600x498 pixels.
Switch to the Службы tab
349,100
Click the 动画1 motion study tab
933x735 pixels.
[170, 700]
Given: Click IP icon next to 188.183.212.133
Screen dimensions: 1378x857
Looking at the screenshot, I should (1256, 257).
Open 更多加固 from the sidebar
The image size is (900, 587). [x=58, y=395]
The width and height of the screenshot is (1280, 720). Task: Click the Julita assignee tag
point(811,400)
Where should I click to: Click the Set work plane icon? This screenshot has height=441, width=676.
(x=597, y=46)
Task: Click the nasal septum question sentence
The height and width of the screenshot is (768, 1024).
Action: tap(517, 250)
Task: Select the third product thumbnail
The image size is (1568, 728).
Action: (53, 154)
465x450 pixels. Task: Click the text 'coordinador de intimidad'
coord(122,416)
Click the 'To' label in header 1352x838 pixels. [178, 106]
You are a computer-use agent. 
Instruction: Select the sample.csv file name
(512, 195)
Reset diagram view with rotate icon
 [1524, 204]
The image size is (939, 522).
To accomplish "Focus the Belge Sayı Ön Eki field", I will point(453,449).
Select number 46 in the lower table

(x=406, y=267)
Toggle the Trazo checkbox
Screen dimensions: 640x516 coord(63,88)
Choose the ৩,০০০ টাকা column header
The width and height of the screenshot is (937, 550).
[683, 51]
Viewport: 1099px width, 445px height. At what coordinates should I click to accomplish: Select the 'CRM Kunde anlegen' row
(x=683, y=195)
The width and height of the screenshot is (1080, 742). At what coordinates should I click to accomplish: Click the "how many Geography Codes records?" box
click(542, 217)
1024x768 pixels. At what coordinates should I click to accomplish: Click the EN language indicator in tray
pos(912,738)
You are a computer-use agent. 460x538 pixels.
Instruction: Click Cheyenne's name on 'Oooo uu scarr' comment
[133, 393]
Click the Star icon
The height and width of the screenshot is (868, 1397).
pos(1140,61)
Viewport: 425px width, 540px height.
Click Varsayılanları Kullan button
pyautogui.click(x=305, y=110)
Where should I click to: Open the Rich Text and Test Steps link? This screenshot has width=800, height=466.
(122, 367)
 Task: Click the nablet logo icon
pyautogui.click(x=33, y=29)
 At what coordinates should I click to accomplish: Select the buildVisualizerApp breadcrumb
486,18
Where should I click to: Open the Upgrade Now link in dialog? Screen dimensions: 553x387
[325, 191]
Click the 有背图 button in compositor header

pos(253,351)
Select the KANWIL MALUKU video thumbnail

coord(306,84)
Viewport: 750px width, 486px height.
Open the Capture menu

What you are asked to do: Could you retype all of the entries exactly, leaving none out?

Reply to the task:
600x498 pixels.
Switch to the Службы tab
349,100
Click the 动画1 motion study tab
933x735 pixels.
[170, 700]
Given: Click IP icon next to 188.183.212.133
Screen dimensions: 1378x857
Looking at the screenshot, I should (1256, 257).
Open 更多加固 from the sidebar
The image size is (900, 587). [x=58, y=395]
The width and height of the screenshot is (1280, 720). Task: Click the Julita assignee tag
point(811,400)
Where should I click to: Click the Set work plane icon? This screenshot has height=441, width=676.
(x=597, y=46)
Task: Click the nasal septum question sentence
The height and width of the screenshot is (768, 1024).
Action: tap(517, 250)
Task: Select the third product thumbnail
The image size is (1568, 728).
Action: (53, 154)
465x450 pixels. Task: Click the text 'coordinador de intimidad'
coord(122,416)
Click the 'To' label in header 1352x838 pixels. [178, 106]
You are a computer-use agent. 
Instruction: Select the sample.csv file name
(512, 195)
Reset diagram view with rotate icon
 [1524, 204]
The image size is (939, 522).
To accomplish "Focus the Belge Sayı Ön Eki field", I will point(453,449).
Select number 46 in the lower table

(x=406, y=267)
Toggle the Trazo checkbox
Screen dimensions: 640x516 coord(63,88)
Choose the ৩,০০০ টাকা column header
The width and height of the screenshot is (937, 550).
[683, 51]
Viewport: 1099px width, 445px height. At what coordinates should I click to accomplish: Select the 'CRM Kunde anlegen' row
(x=683, y=195)
The width and height of the screenshot is (1080, 742). At what coordinates should I click to accomplish: Click the "how many Geography Codes records?" box
click(542, 217)
1024x768 pixels. At what coordinates should I click to accomplish: Click the EN language indicator in tray
pos(912,738)
You are a computer-use agent. 460x538 pixels.
Instruction: Click Cheyenne's name on 'Oooo uu scarr' comment
[133, 393]
Click the Star icon
The height and width of the screenshot is (868, 1397).
pos(1140,61)
Viewport: 425px width, 540px height.
Click Varsayılanları Kullan button
pyautogui.click(x=305, y=110)
Where should I click to: Open the Rich Text and Test Steps link? This screenshot has width=800, height=466.
(122, 367)
 Task: Click the nablet logo icon
pyautogui.click(x=33, y=29)
 At what coordinates should I click to accomplish: Select the buildVisualizerApp breadcrumb
486,18
Where should I click to: Open the Upgrade Now link in dialog? Screen dimensions: 553x387
[325, 191]
Click the 有背图 button in compositor header

pos(253,351)
Select the KANWIL MALUKU video thumbnail

coord(306,84)
Viewport: 750px width, 486px height.
Open the Capture menu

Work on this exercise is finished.